Roughly 59 years after sexism ended her early efforts to become an astronaut, 82-year-old Mary Wallace “Wally” Funk made history Tuesday when she became the oldest person to ever fly into space. Funk joined Amazon founder Jeff Bezos on his first suborbital flight with his private spaceflight company Blue Origin, effectively fulfilling a lifelong dream and taking the title of the oldest person in space from a man whose sexist attitude helped cut her dreams of spaceflight short in the 1960s.
“I’ve been waiting a long time to finally get up there,” Funk said in a post-spaceflight press conference. “I loved it... I want to go again, fast!”
Although Funk blasted off on a ten-minute suborbital flight thanks to an invitation from Bezos, her journey into space actually began three years before Bezos was even born. In 1961, at the age of 21, Funk became the youngest member of the Mercury 13, a group of 13 women selected to undergo training and testing similar to that of NASA astronauts — all of whom had been men at that point — in a program spearheaded by Dr. William Randolph Lovelace II.
But opposition from then-Vice President Lyndon B. Johnson and a lack of support from NASA, resulted in the final phase of testing for the Mercury 13 women being abruptly canceled in 1962, according to the Houston Chronicle. When Mercury 13 members attempted to advocate for themselves, Smithsonian Magazine reported a Congressional subcommittee on the Selection of Astronauts of the House Committee on Science and Astronautics was formed, which heard testimony from, among others, astronaut John Glenn.
Glenn argued men were best qualified for spaceflight as only they could have military pilot experience given that particular career path was not open to women at that time. “The men go off and fight the wars and fly the airplanes and come back and help design and build and test them,” Glenn said in his testimony, according to Smithsonian Magazine. “The fact that women are not in this field is a fact of our social order.”

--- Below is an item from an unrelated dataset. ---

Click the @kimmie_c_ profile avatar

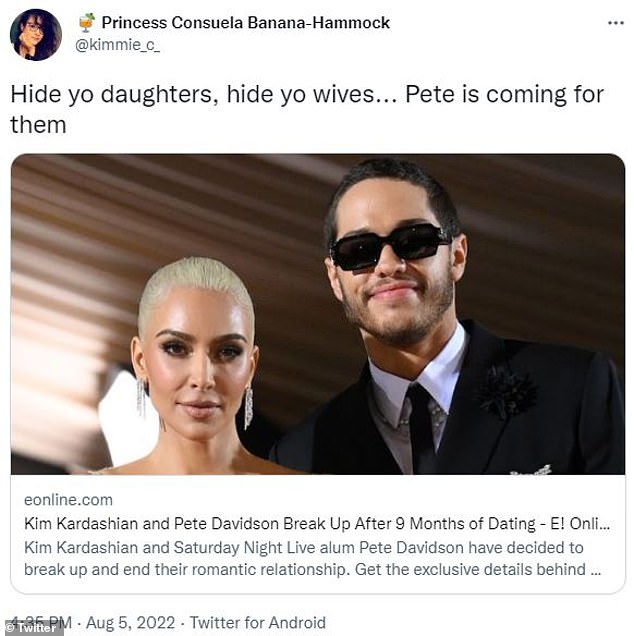tap(36, 35)
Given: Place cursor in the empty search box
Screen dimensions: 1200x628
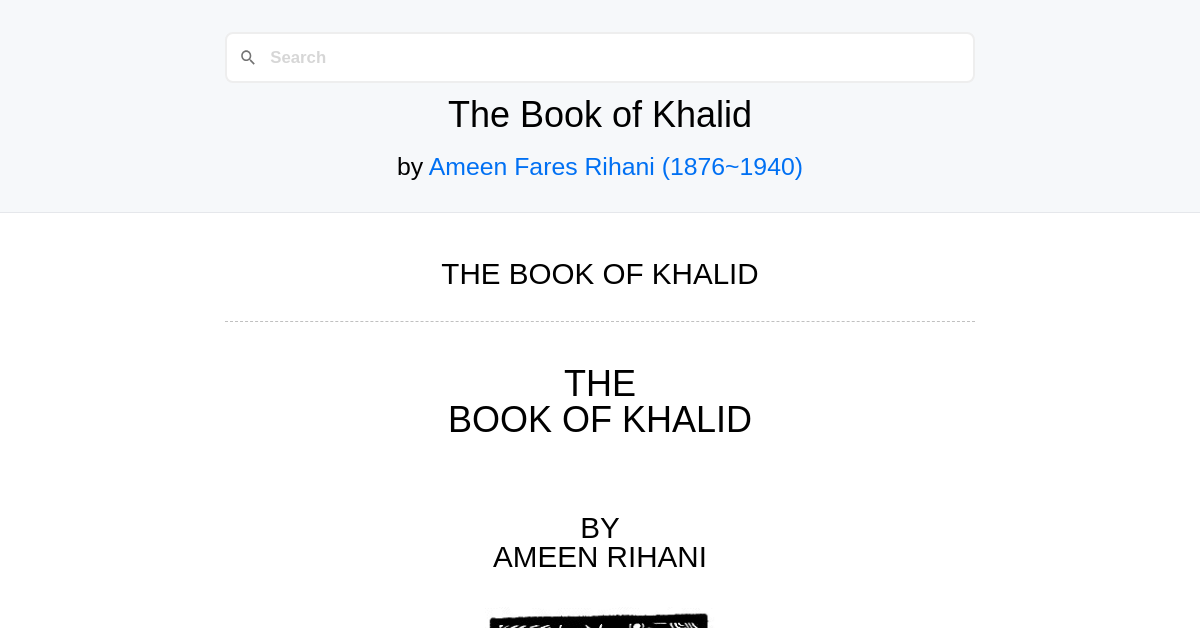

Until Funk’s historic spaceflight on Tuesday, Glenn held the record as being the oldest person to fly into space after completing a nine-day mission in 1998 at the age of 77, History.com reported.
Funk’s never-give-up spirit and unbridled enthusiasm have made her something of an instant icon, garnering praise from even the White House. “Wally Funk is now on my list of people that I would most like to meet in the country,” Reuters reported White House Press Secretary Jen Psaki told reporters during a Tuesday media briefing. “She is America’s new sweetheart.”
For mothers like KHOU 11 anchor Rekha Muddaraj, Funk’s moment served as an excellent lesson in inspiration and grit for young girls. “Couldn't take my eyes off the launch,” Muddaraj tweeted. “Woke up my 9 & 6yo daughters to watch, specifically to explain pioneer Wally Funk's long journey to space. ‘Go for everything you can. Higher. Faster. Longer.’”
Speaking in a video shared by Bezos ahead of Tuesday’s flight, Funk reflected on her nearly 60-year journey. “They told me I had done better and completed the work faster than any of the guys,” she said f her Mercury 13 training. “So, I got a hold of NASA — four times I said, ‘I want to become an astronaut.’ But nobody would take me. I didn’t think that I would ever get to go up.”
But perseverance paid off for Funk, who, according to TIME, is also the first female air-safety investigator for the National Transportation Safety Board (NTSB) and the first female inspector for the Federal Aviation Administration (FAA). “Nothing has ever gotten in my way,” she said in Bezos’ video. “They said, ‘Wally you’re a girl, you can’t do that.’ I said, ‘Guess what? Doesn’t matter what you are, you can still do it if you want to do it.’ And I like to do things that nobody has ever done.”